### What is required
Please filter the entries for the word "computer" and copy every line that has it.

### Available data
►
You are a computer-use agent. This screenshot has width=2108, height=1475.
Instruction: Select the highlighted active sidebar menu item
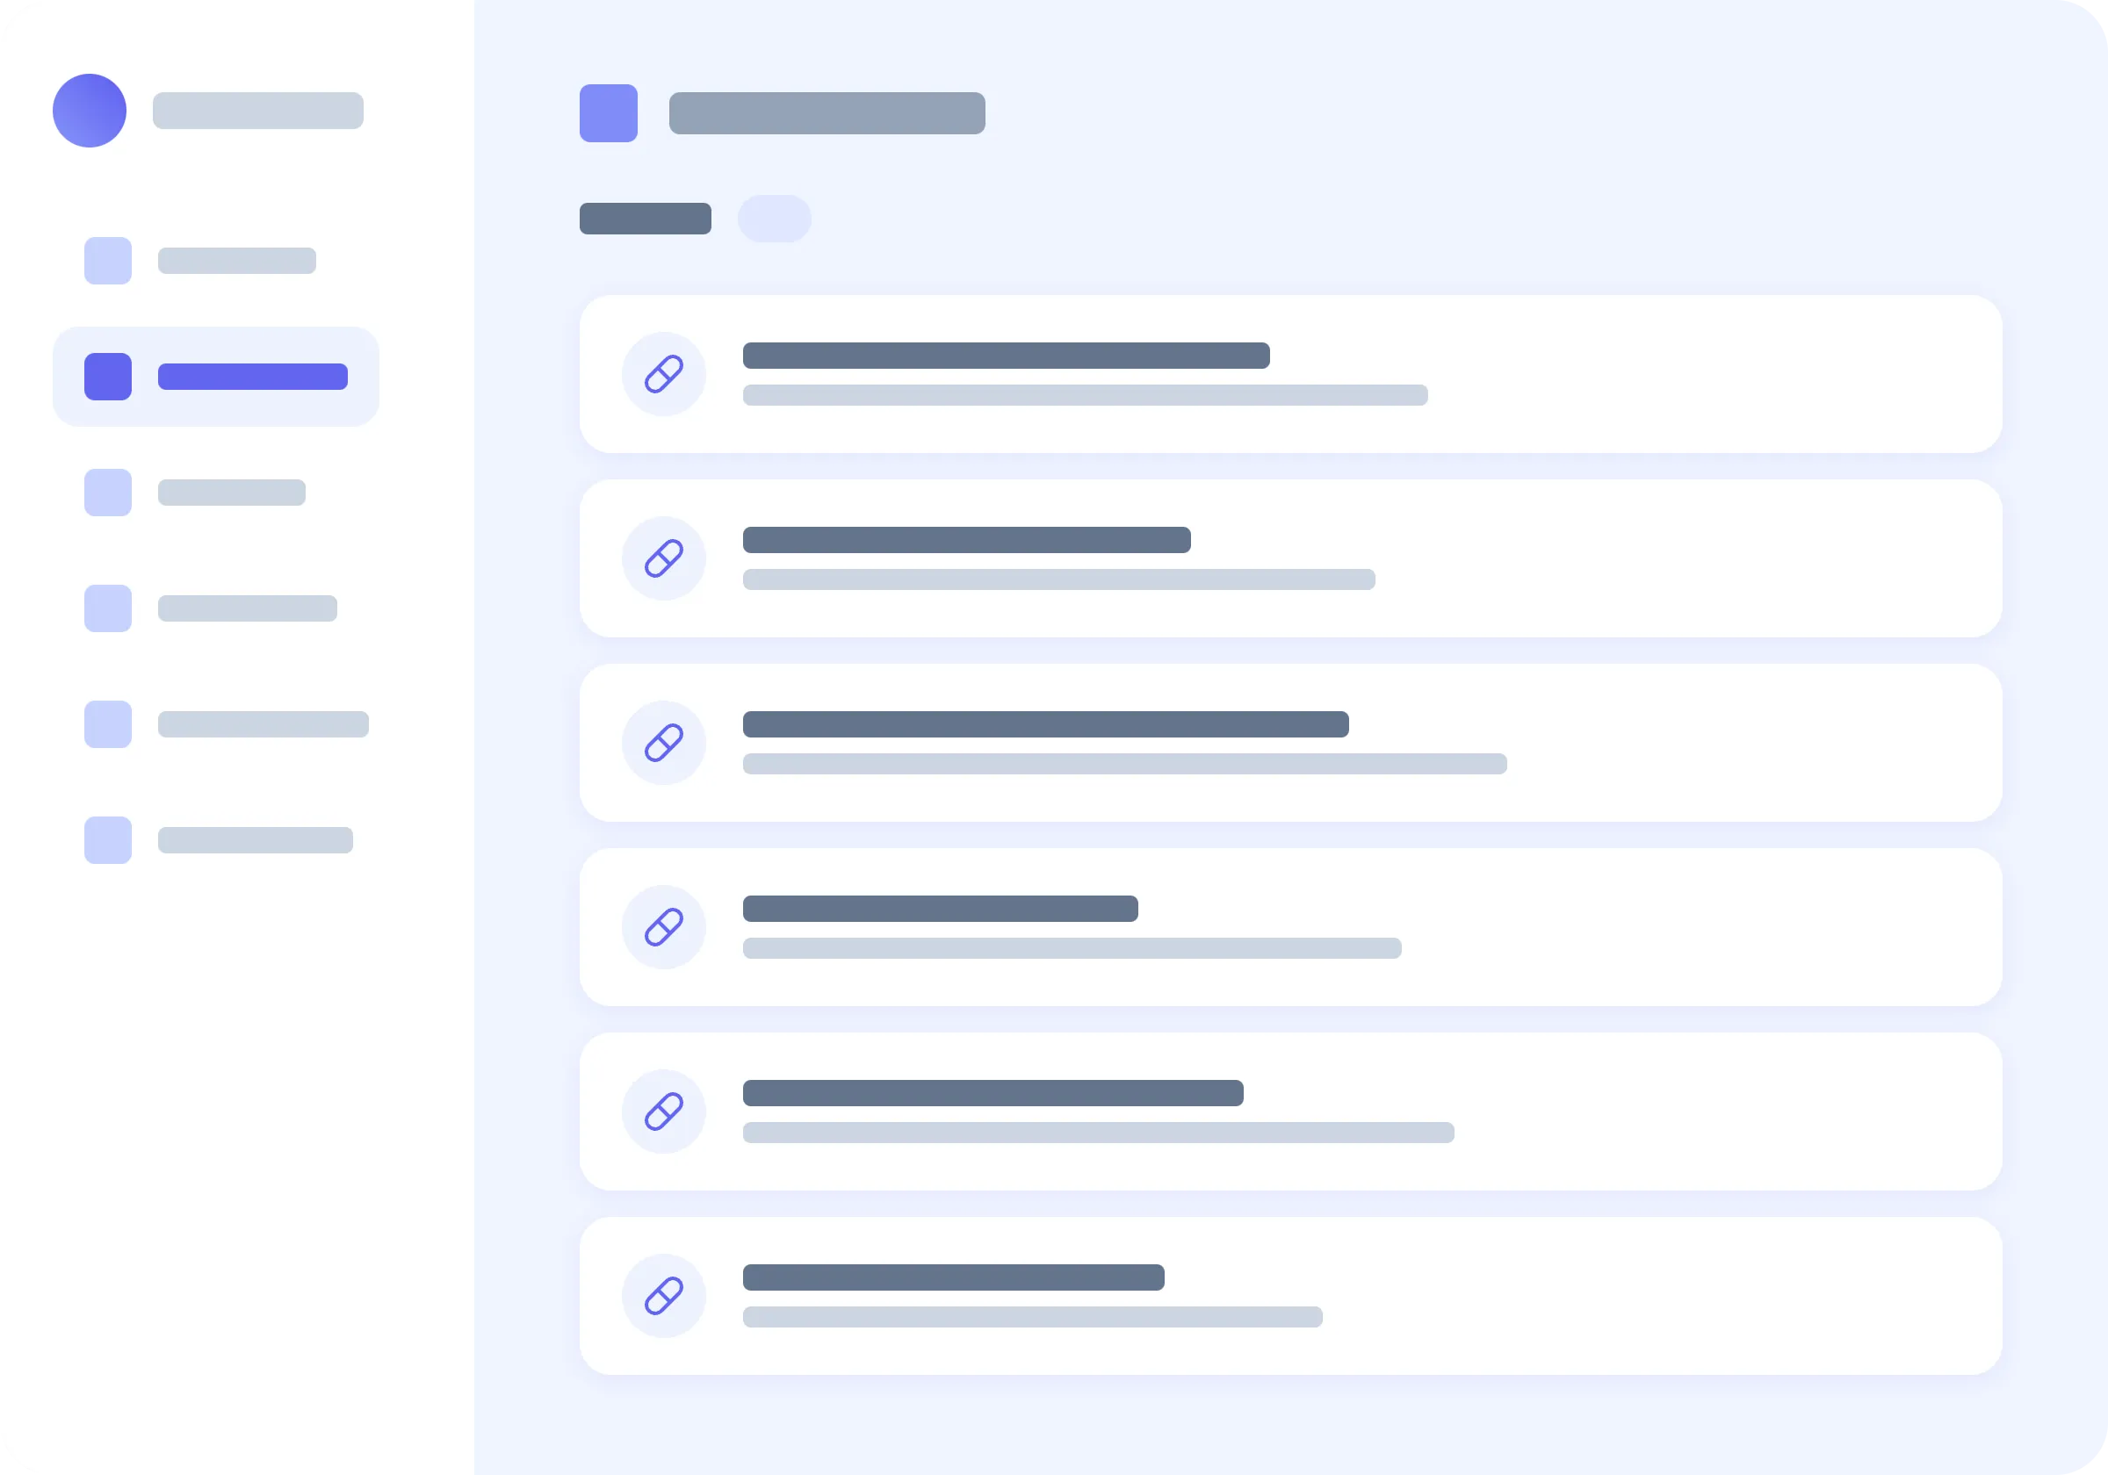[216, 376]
◄
►
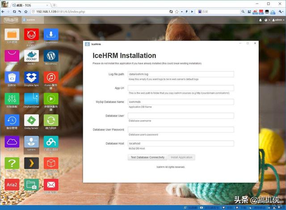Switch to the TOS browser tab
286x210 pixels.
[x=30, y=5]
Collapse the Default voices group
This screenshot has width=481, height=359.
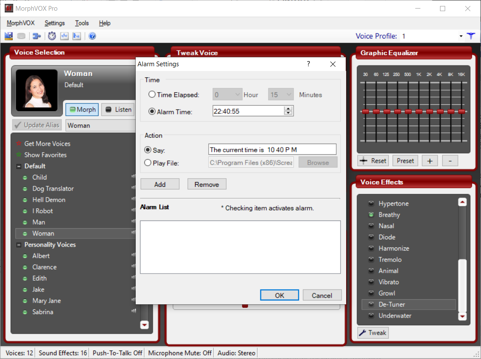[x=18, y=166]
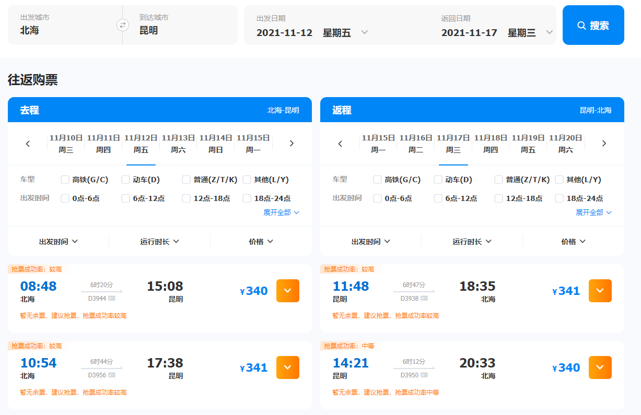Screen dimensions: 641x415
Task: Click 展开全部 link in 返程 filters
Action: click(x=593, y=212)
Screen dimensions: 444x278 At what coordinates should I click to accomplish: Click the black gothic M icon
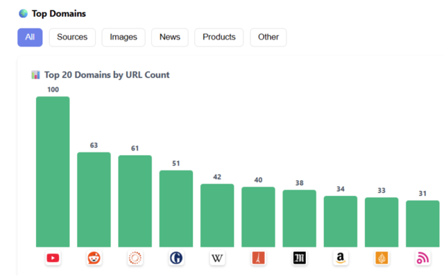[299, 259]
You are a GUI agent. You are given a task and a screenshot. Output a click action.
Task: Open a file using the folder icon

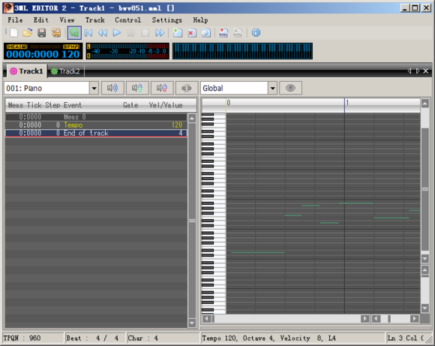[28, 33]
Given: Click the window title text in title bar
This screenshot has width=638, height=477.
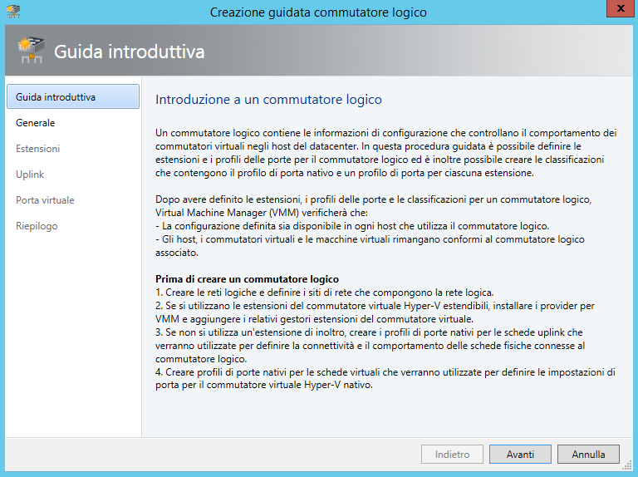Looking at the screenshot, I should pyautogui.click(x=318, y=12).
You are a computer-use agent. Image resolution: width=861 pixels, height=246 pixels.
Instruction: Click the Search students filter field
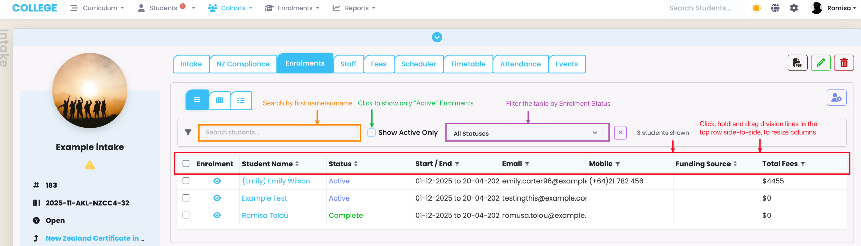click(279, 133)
◄
### Solved exercise
You are a computer-use agent. This screenshot has width=2108, height=1475.
You are a computer-use agent. Image resolution: width=861 pixels, height=246 pixels.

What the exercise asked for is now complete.